The gap hides on your most critical assets
Here is what makes the trailing number dangerous rather than just untidy. You do not put condition monitoring on the parking lot lights. You put it on the assets you decided were critical enough to watch continuously. So when PdM compliance trails, the shortfall is concentrated exactly where a missed catch costs the most.
What to actually do about it
First, track PdM compliance as its own number, separate from calendar PM. You cannot manage a gap you cannot see, and the combined number is built to hide this one.
Second, get ahead of the scheduling problem with tools Maximo already gives you. Calendars define who is available and on what shifts, and Assignment Manager lets you see that availability against the work waiting to be assigned.

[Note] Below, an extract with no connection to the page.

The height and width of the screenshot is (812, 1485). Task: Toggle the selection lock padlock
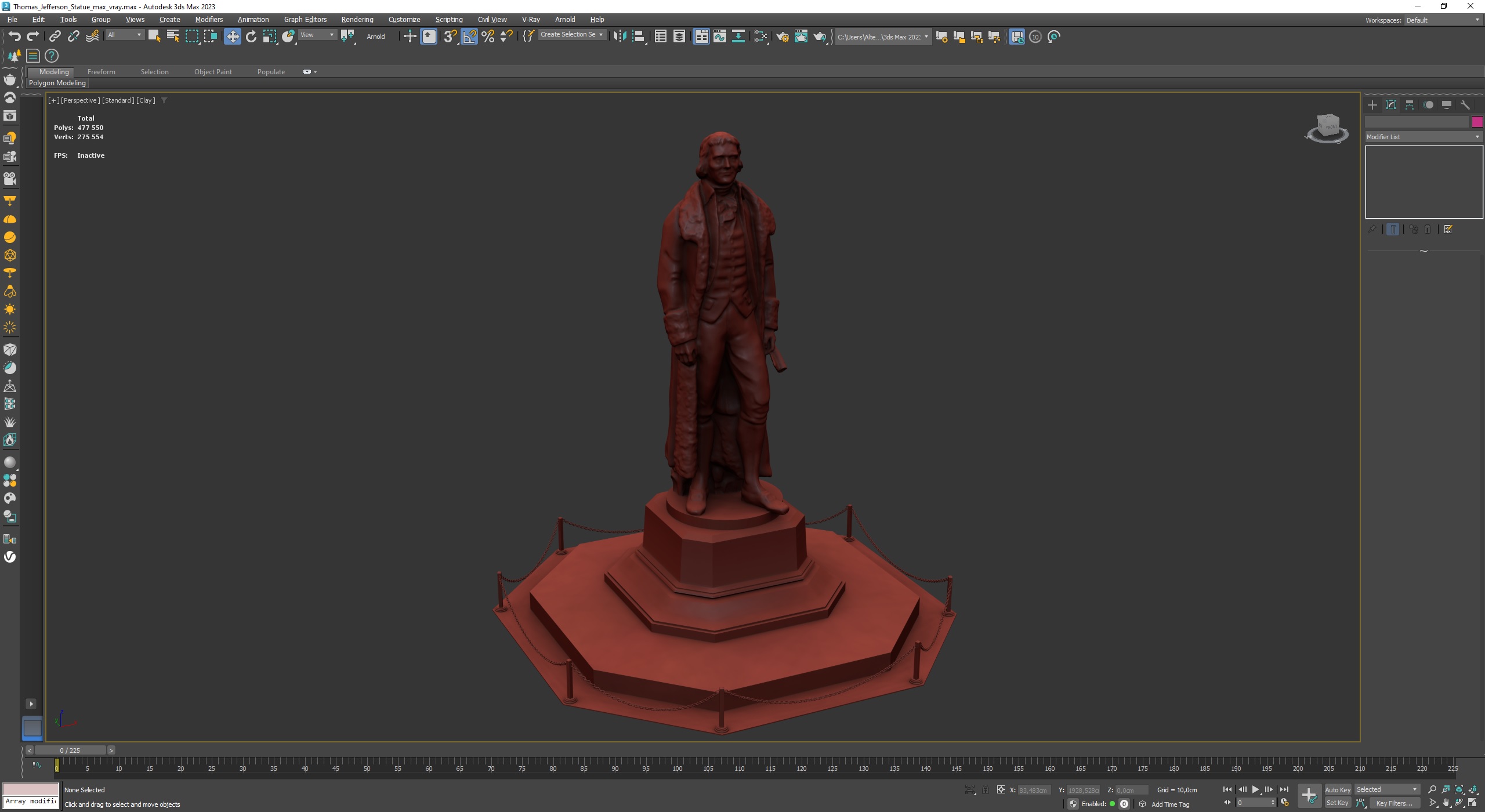(985, 790)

When an unpredictable PdM work order lands, that visibility is the difference between fitting it into a real opening this week and letting it drift until next month.
Third, and this is the one most people miss, find out whether your PdM work is waiting on labor or on parts, and prove it with data. Build KPIs in KPI Manager for labor and craft availability and for stockouts, turn on their history, and watch them next to your PdM work order generation and completion. If your PdM compliance dips line up with stretches of low craft availability or with stockouts, you have your answer in black and white. The predictive work is not slipping because the crew is lazy. It is slipping because the specialized labor or the part was not free when the unpredictable work arrived.

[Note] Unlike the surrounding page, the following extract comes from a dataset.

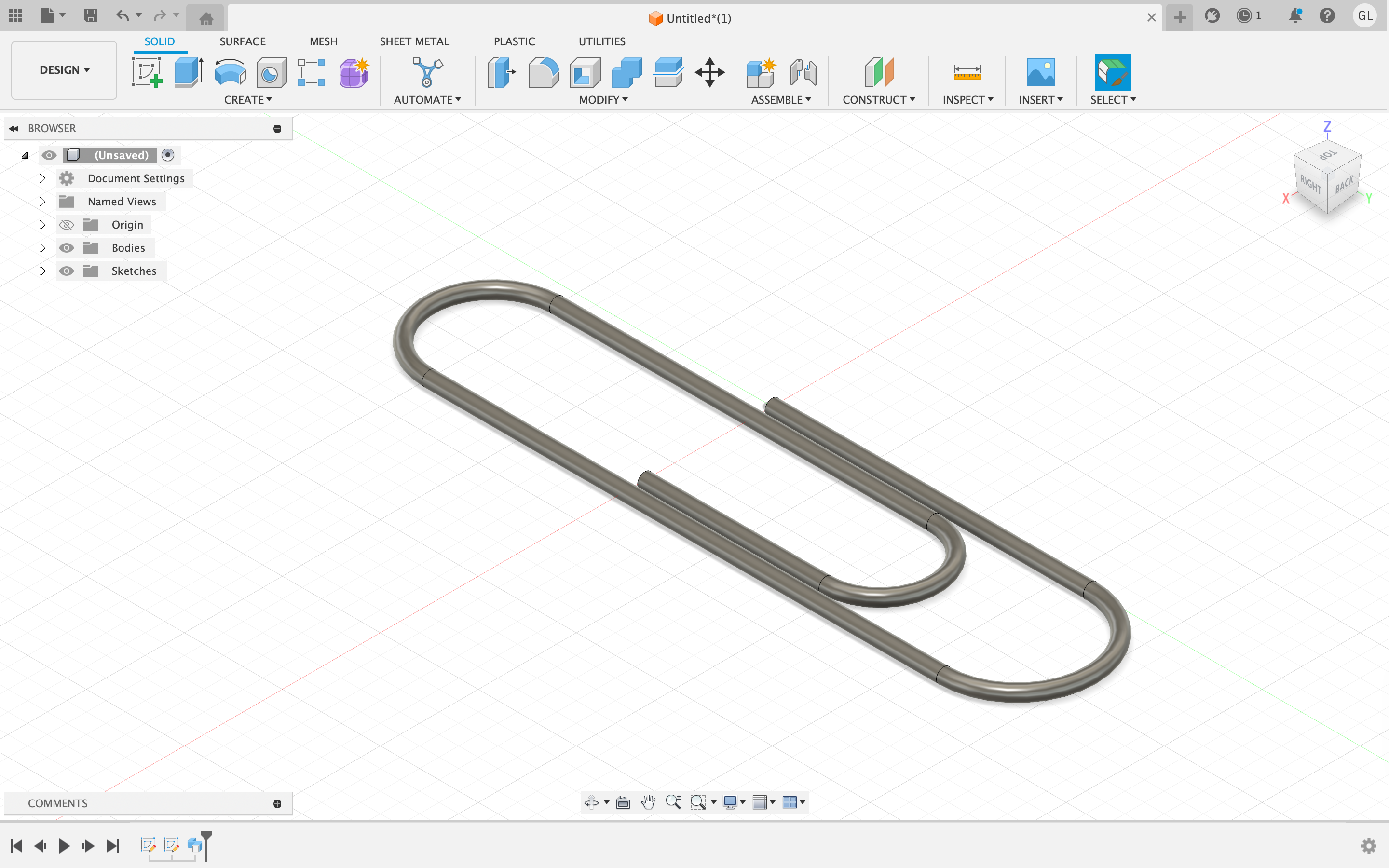Select the Shell tool icon
1389x868 pixels.
[585, 72]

The PM Compliance Calculator will give you the separate PdM number to start watching, and the PM Compliance Self-Assessment will help you confirm the calendar side of your program is as solid as it looks.
This article covers why PdM compliance structurally trails calendar PM compliance. The Maximo KPI Guide to PM Compliance walks through the full implementation from compliance window definition through segmentation by PM vs. PdM, craft, site, and asset criticality, including KPI Manager setup for trending PdM completion against labor availability and stockout history.
Frequently Asked Questions
Why is my PdM compliance lower than my PM compliance?
PdM work arrives unpredictably, driven by meter readings and condition thresholds rather than a calendar. It also needs specialized labor, tools, and sometimes outside vendors that are harder to schedule on short notice. Calendar PMs, which are predictable and use general crafts, sail through on time while predictive work waits for resources.
Why does predictive maintenance work slip more than calendar PMs?
Calendar PMs are predictable. You can see them coming weeks ahead and plan labor around them. PdM work orders appear when a condition threshold trips, competing with everything already on the schedule. The unpredictable arrival combined with specialized resource requirements creates a structural scheduling disadvantage.
Should I track PdM compliance separately from PM compliance?
Yes. A combined number lets calendar PM compliance carry the average and hides the PdM gap. Since you put condition monitoring on your most critical assets, a PdM shortfall is concentrated where a missed catch costs the most. You cannot manage a gap you cannot see.
How do I find out if my PdM work is waiting on labor or parts?
Build KPIs in KPI Manager for labor and craft availability and for stockouts, turn on their history, and lay them next to your PdM compliance trend. If the dips line up with low availability or stockout spikes, you have your cause and your evidence. That is a resourcing conversation, not a discipline conversation.